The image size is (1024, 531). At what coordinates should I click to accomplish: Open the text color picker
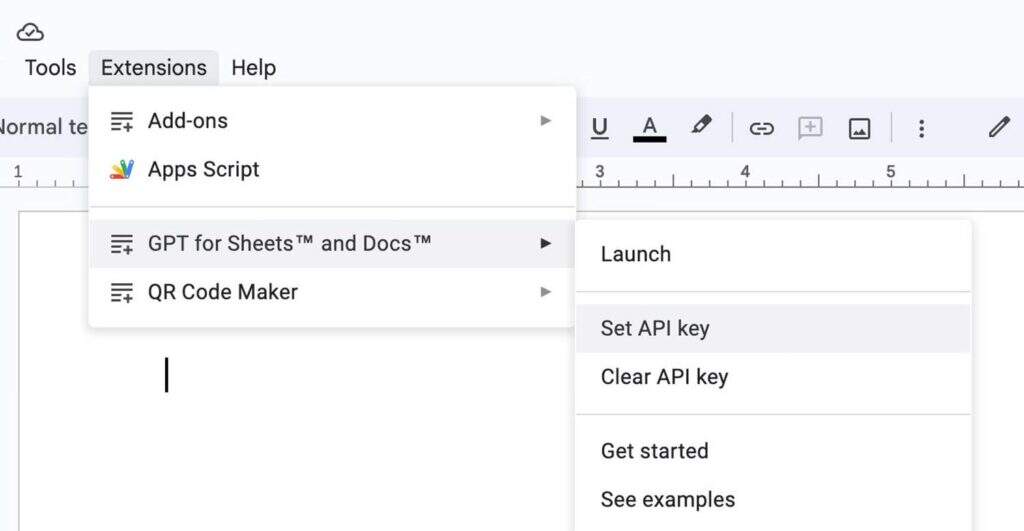(x=649, y=128)
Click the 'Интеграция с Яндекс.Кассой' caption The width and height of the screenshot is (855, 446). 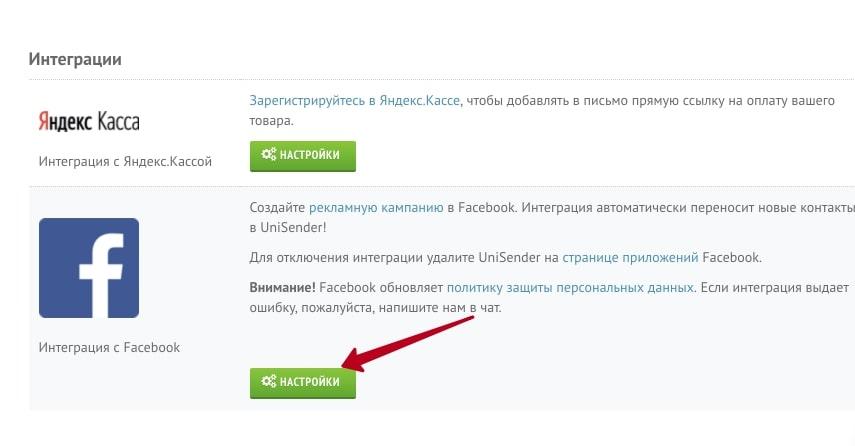125,161
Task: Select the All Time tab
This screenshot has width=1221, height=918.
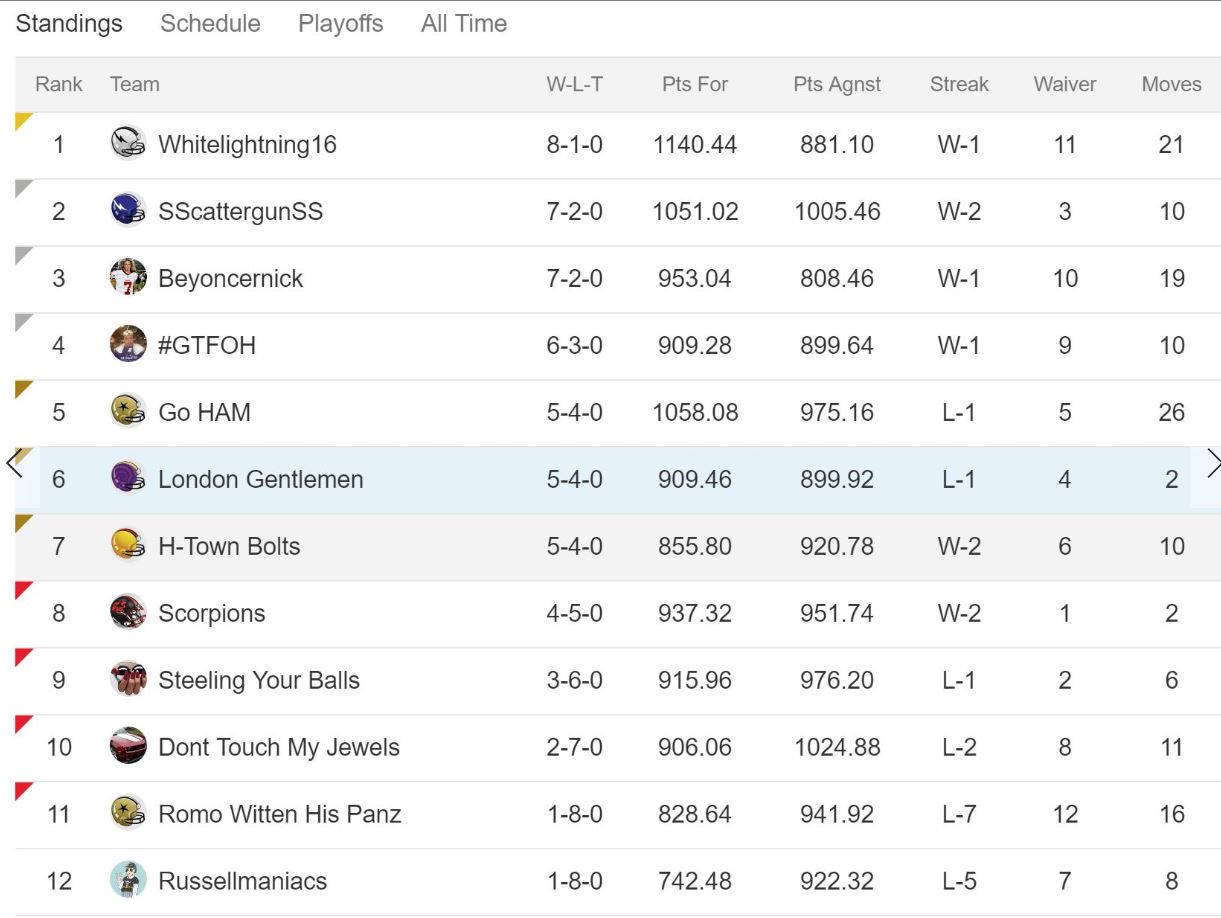Action: (464, 24)
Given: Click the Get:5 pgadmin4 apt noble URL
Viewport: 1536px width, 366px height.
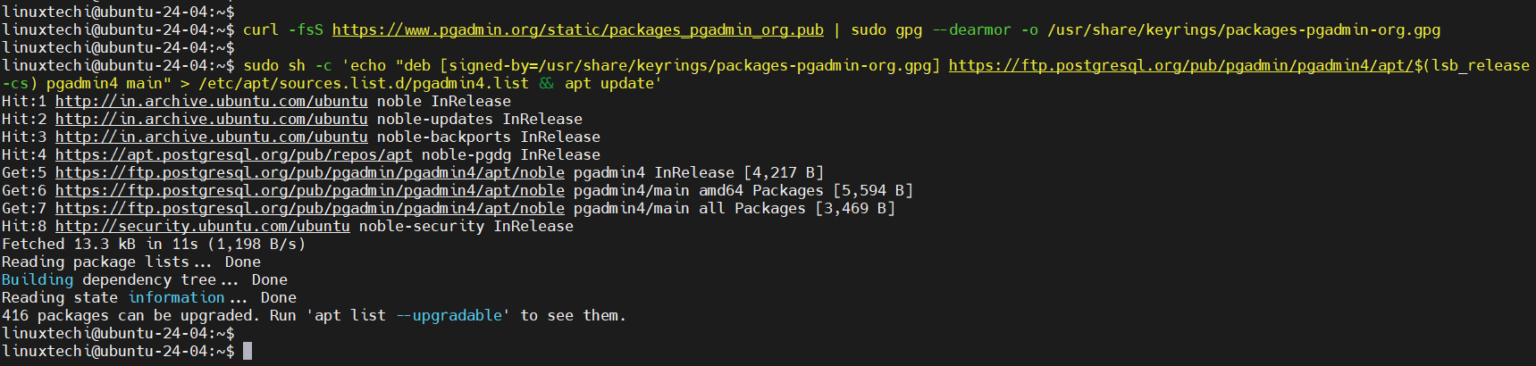Looking at the screenshot, I should click(310, 173).
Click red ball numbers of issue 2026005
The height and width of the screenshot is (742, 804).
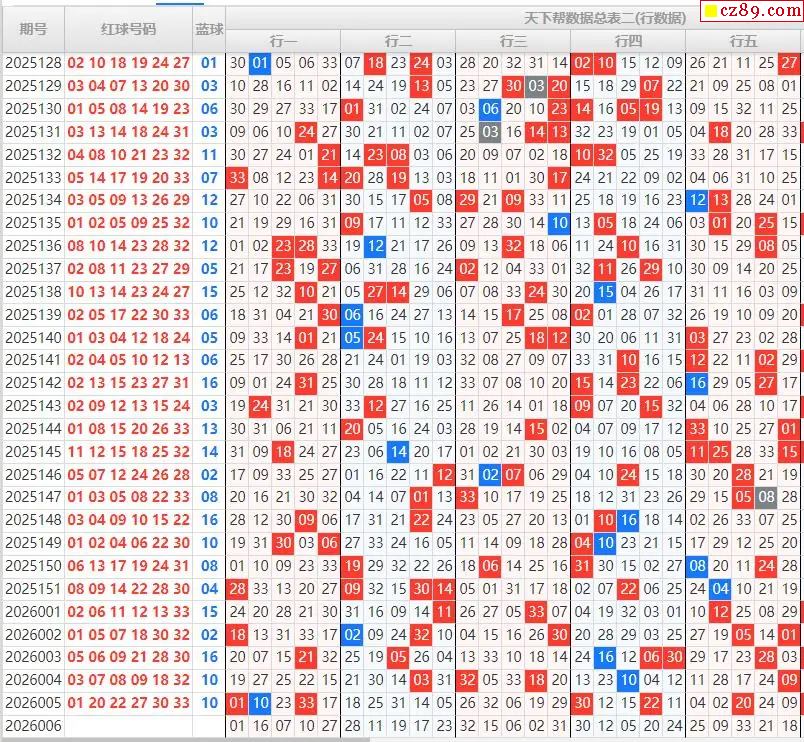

# Aim of the exercise
All lines from the one bearing "This screenshot has width=1221, height=918." through the last line of the records, and only those, should be duplicated exactly; no picture belongs in the copy.

# Written solution
This screenshot has width=1221, height=918.
Action: (464, 24)
Given: Click the Get:5 pgadmin4 apt noble URL
Viewport: 1536px width, 366px height.
Looking at the screenshot, I should click(310, 173).
Click red ball numbers of issue 2026005
The height and width of the screenshot is (742, 804).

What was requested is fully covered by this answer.